Cenas que remetem a um dos piores capítulos da história recente do futebol brasileiro. Há mais de duas décadas, Ronaldo viveu um drama que marcou gerações de torcedores. Durante uma partida pela Internazionale contra a Lazio, na final da Copa da Itália, o Fenômeno sofreu uma ruptura completa do tendão patelar do joelho direito – uma lesão devastadora que enterrou sonhos de conquistar mais uma Copa do Mundo.
Mas e se aquela tragédia tivesse acontecido nos dias de hoje? Segundo o fisioterapeuta Nilton Petrone, conhecido como “Filoca”, em entrevista ao “Charla Podcast”, a história poderia ter sido bem diferente. Com a tecnologia e os recursos de recuperação disponíveis atualmente, Ronaldo não apenas teria prolongado sua carreira no auge, como também teria sofrido muito menos com as sequelas de lesões graves.
A evolução nos protocolos de reabilitação, ressonância magnética de ponta, tratamentos regenerativos e acompanhamento médico especializado – ferramentas que não existiam ou eram primitivas nos anos 2000 – poderiam ter dado a Ronaldo mais alguns anos em alto nível. Quem sabe quantos gols a mais o Fenômeno marcaria?

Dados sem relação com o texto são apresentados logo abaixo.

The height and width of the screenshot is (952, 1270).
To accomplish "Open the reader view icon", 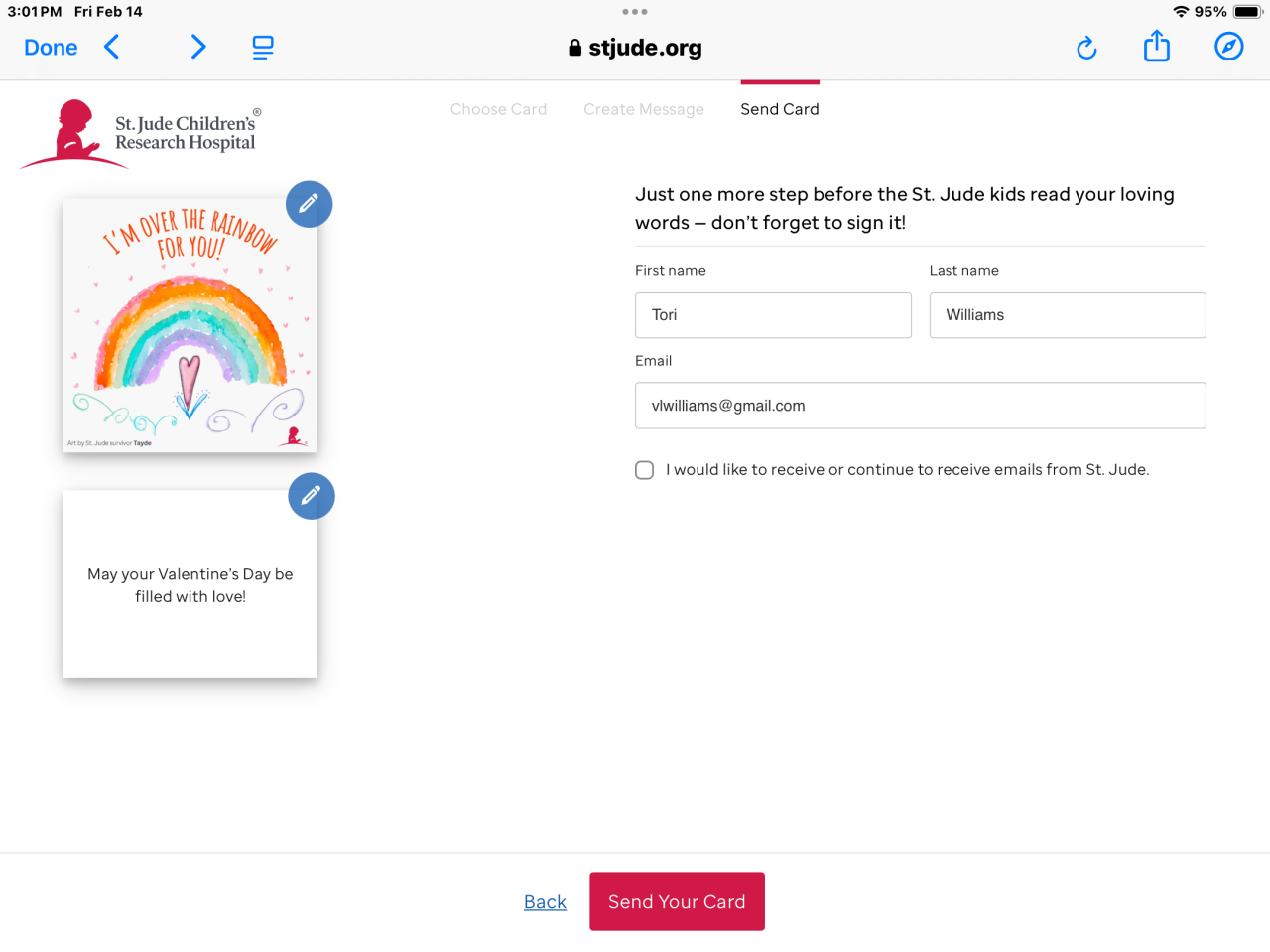I will click(263, 47).
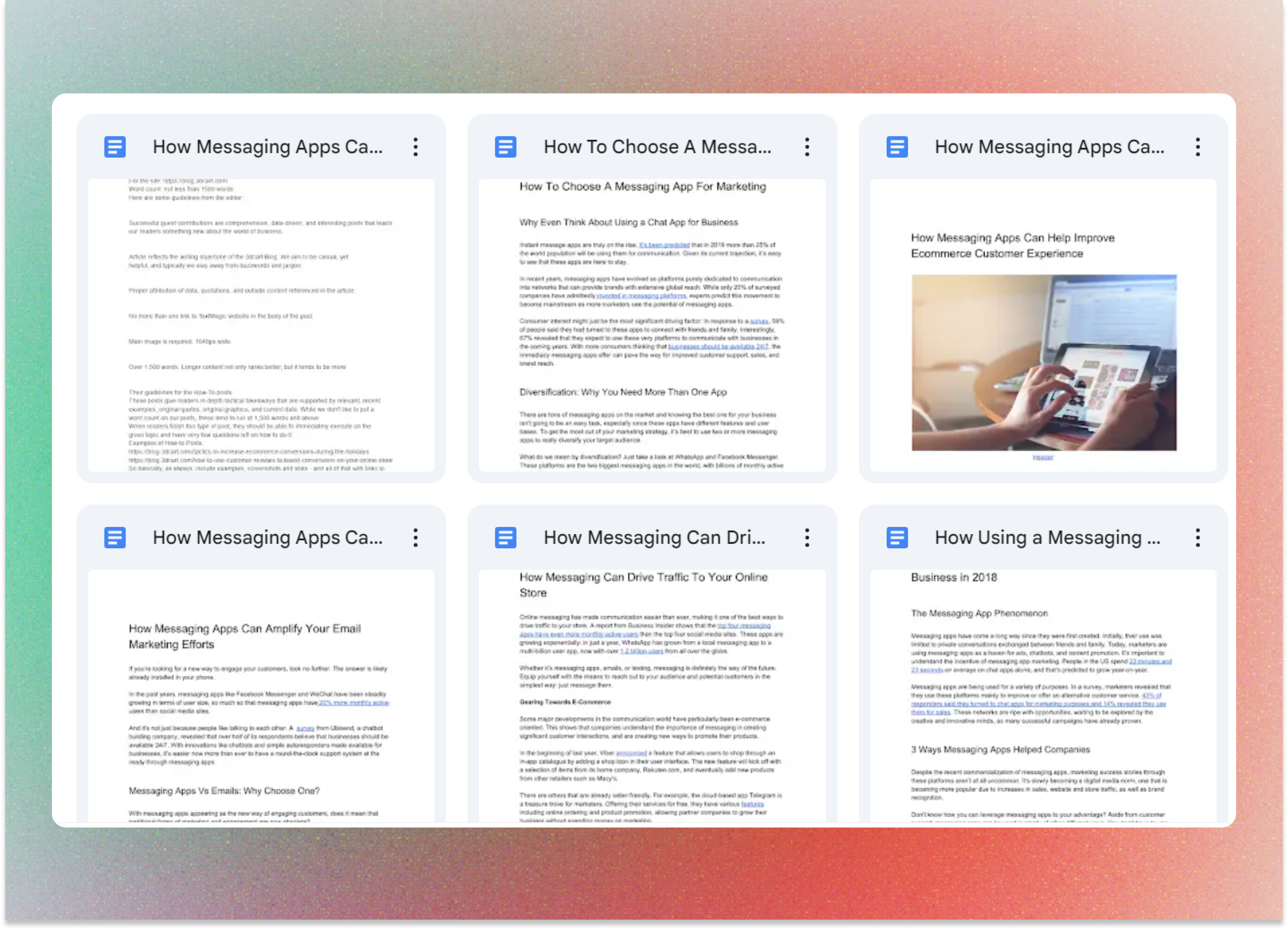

O recado do fisioterapeuta é claro: a medicina do esporte avançou exponencialmente. O Brasil de hoje tem à disposição recursos que à época de Ronaldo eram ficção científica. Por isso, a esperança é que Neymar, Rodrygo e companhia consigam se recuperar a tempo de brilhar em 2026. A tecnologia está do nosso lado agora.